Biglietto di ingresso ridotto

Desiderio, ultimo re dei Longobardi, quando era ancora duca di Brescia, fondò con la moglie Ansa nel 753 il monastero benedettino femminile di San Salvatore. Il complesso monumentale, nel quale Alessandro Manzoni ambienta la morte di Ermengarda, figlia di Desiderio ripudiata da Carlo Magno, si arricchì nel corso dei secoli di edifici dedicati al culto e alla vita della comunità, con preziosi cicli affrescati, sino alla soppressione voluta da Napoleone nel 1798. A seguito di diverse funzioni, dopo un intervento di recupero e valorizzazione con un’estesa campagna di indagini archeologiche, dal 1998 nel monastero è stato aperto il Museo della città. Su circa 14.000 mq, lungo un percorso cronologico sono presentate circa 12.000 opere che permettono di seguire la storia di Brescia dal III millennio a.C. sino all’età rinascimentale: reperti dei galli Cenomani, statue in marmo e in bronzo di età romana, ricchi corredi funerari romani e longobardi, mosaici di abitazioni portate in luce in città, brani di architetture romaniche e rinascimentali. I percorsi di visita si snodano negli spazi monastici aprendosi in luoghi ed edifici particolarmente significativi quali, ad esempio, un’area archeologica con due abitazioni di età romana (I-III secolo d.C.), la basilica longobarda di San Salvatore (VIII secolo d.C.), il Coro delle monache (inizio del XVI secolo) e l’Oratorio romanico di Santa Maria in Solario (XII secolo), nel quale le monache custodivano il tesoro del monastero, del quale ancora rimangono la lipsanoteca, un prezioso contenitore in avorio per reliquie, e la Croce di Desiderio, ornata da 212 gemme, opera di oreficeria carolingia.

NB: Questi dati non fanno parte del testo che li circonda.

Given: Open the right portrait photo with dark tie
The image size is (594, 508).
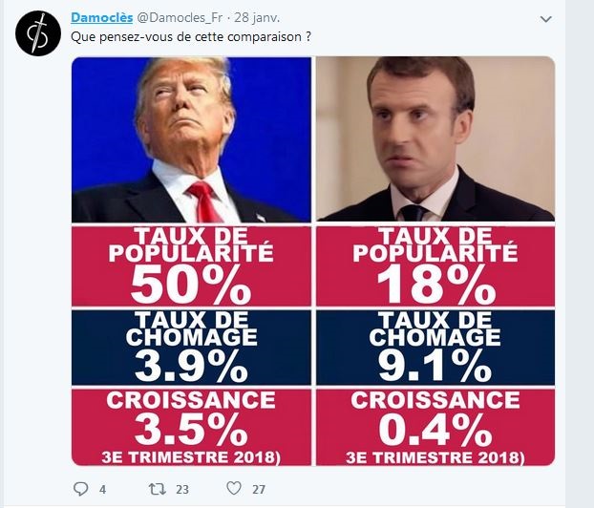Looking at the screenshot, I should [x=435, y=139].
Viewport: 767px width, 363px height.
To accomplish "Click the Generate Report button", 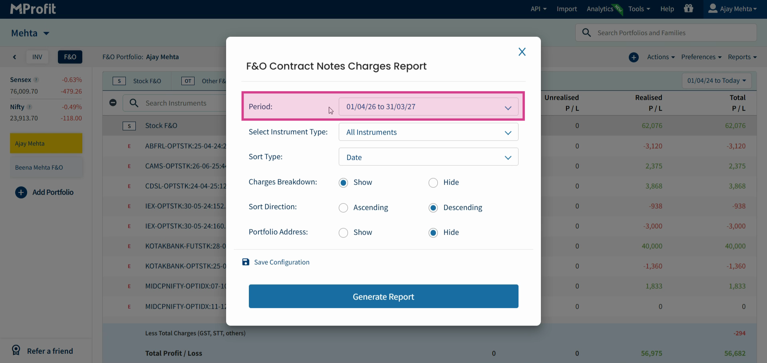I will pyautogui.click(x=384, y=297).

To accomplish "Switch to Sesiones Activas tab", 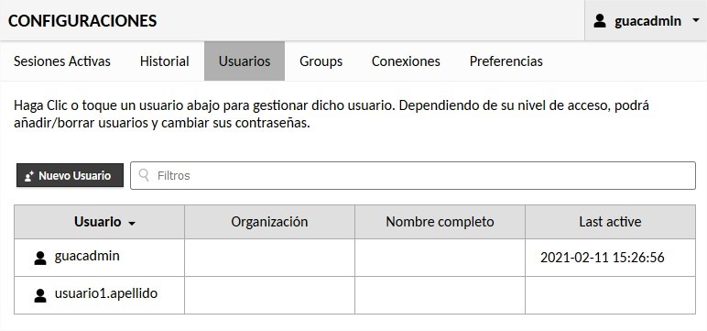I will (x=62, y=61).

Il complesso monumentale di San Salvatore-Santa Giulia e il Parco archeologico di Brescia romana sono iscritti dal 2011 nella Lista del Patrimonio, promossa dall’UNESCO (United Nations Educational Scientific and Cultural Organization), nel sito seriale I Longobardi in Italia. I luoghi del potere (568-774 d. C.). 

Tutti i titolari di carta ISIC - ITIC - IYTC presentando al tessera in corso di validità possono usufruire del biglietto di ingresso ridotto.

Lo sconto è strettamente personale e non è cumulabile con altre agevolazioni e non si estende alle mostre temporanee con propria bigliettazione allestite presso le stesse sedi museali.